# Available data
::::

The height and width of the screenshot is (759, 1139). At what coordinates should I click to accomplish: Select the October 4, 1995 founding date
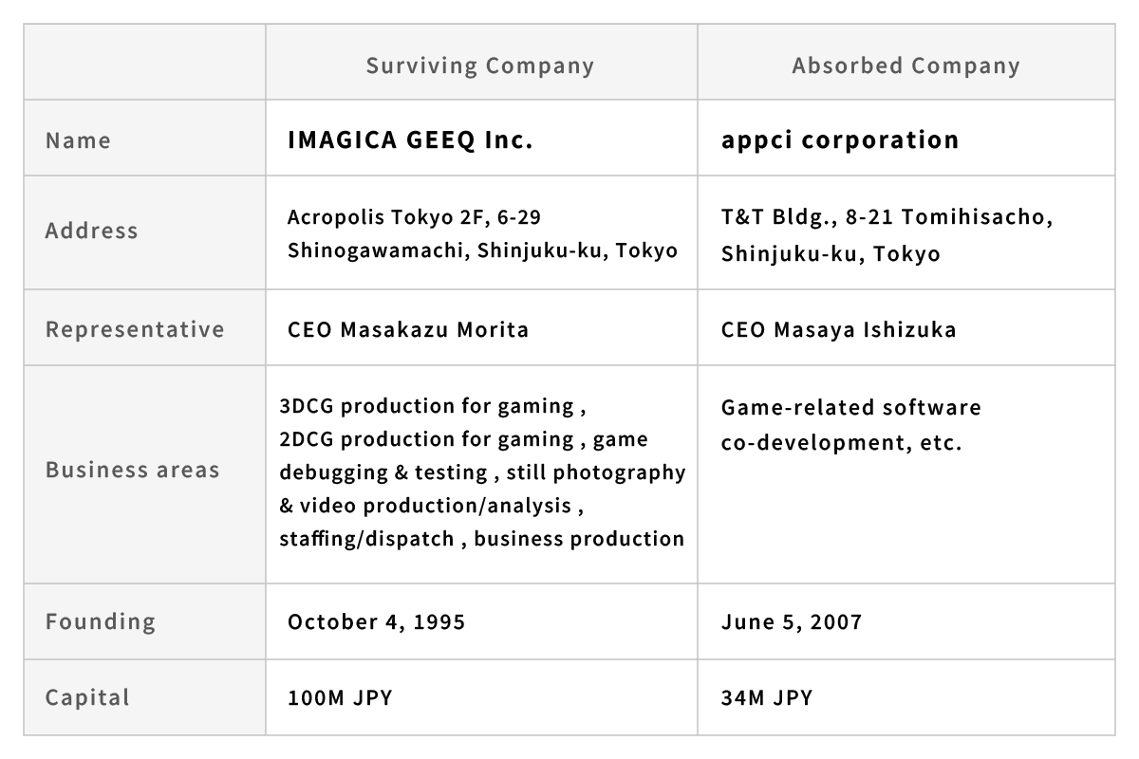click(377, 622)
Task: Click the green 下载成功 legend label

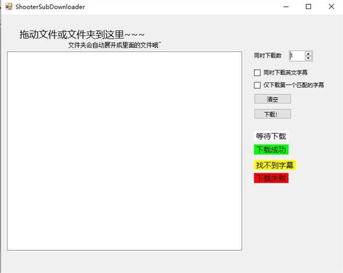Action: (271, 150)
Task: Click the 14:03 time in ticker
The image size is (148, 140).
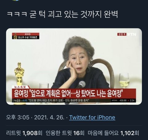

::::

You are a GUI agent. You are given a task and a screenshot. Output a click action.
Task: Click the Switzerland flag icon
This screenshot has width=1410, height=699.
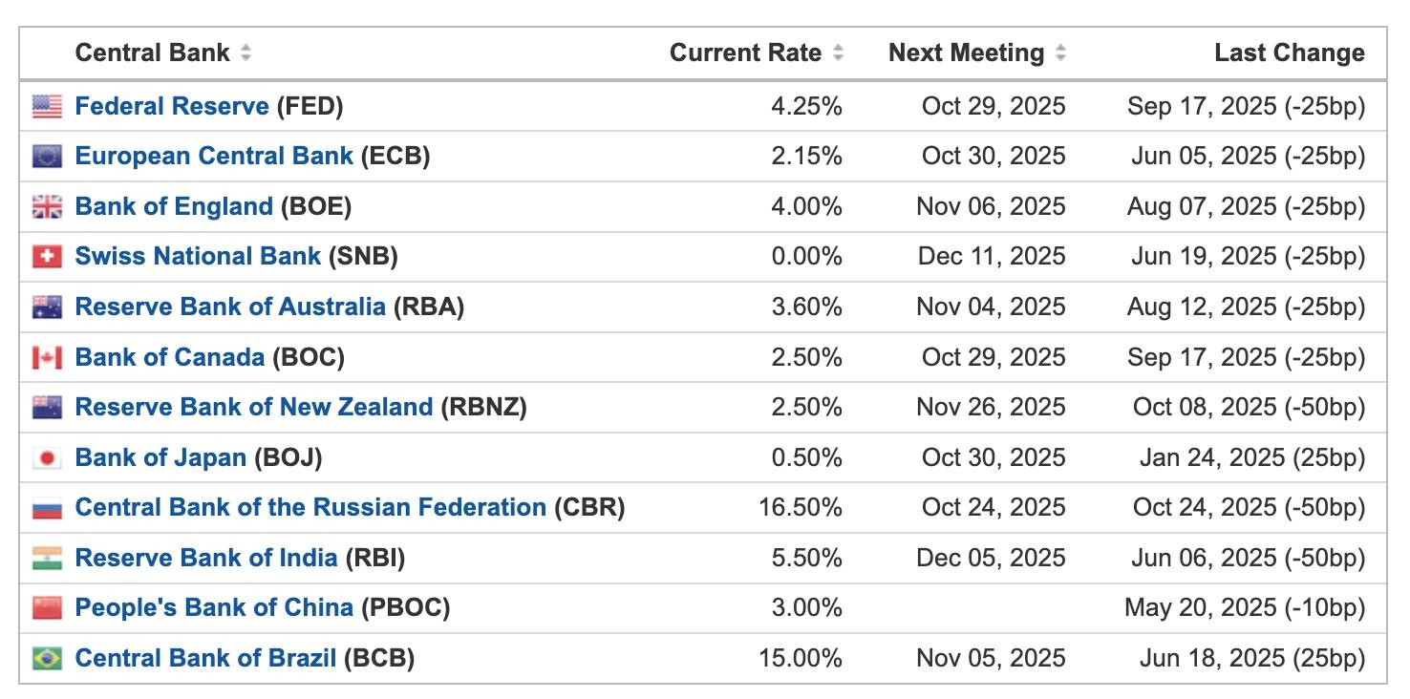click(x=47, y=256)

::::

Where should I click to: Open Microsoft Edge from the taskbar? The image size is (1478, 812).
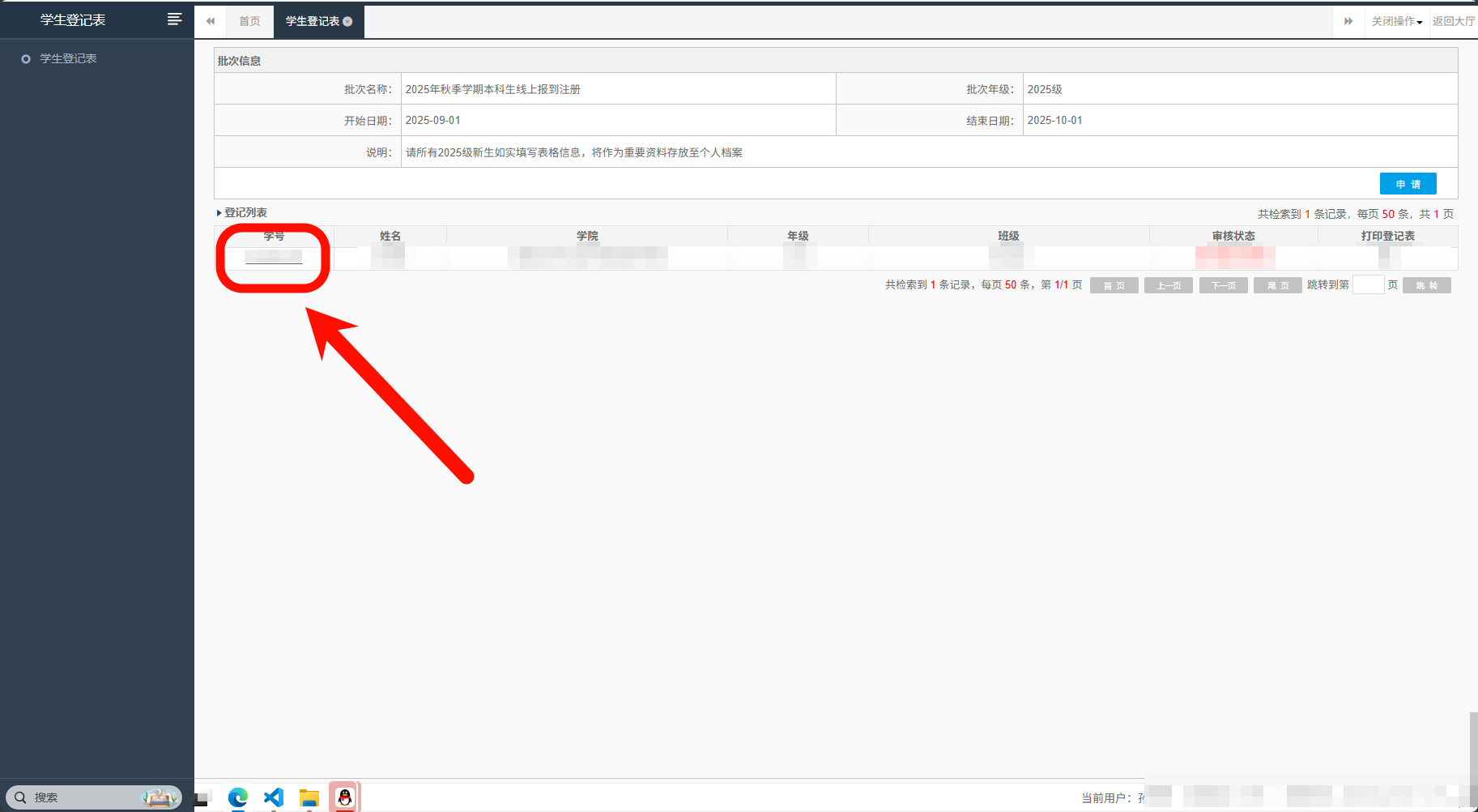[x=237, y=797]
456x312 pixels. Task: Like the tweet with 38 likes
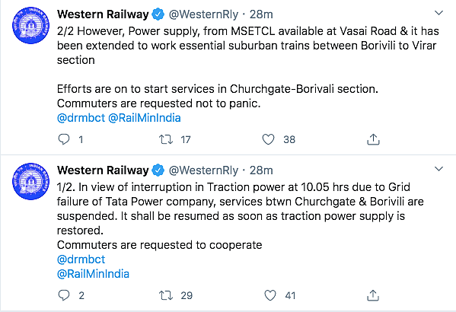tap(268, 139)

::::

Could you copy the records word for word, from the line containing "The height and" through the line containing "The image size is (148, 140).", leaving out the pictures?

The height and width of the screenshot is (759, 1139). At what coordinates should I click to accomplish: Select the October 4, 1995 founding date
click(377, 622)
Task: Click the green 下载成功 legend label

Action: (271, 150)
Task: Click the 14:03 time in ticker
The image size is (148, 140).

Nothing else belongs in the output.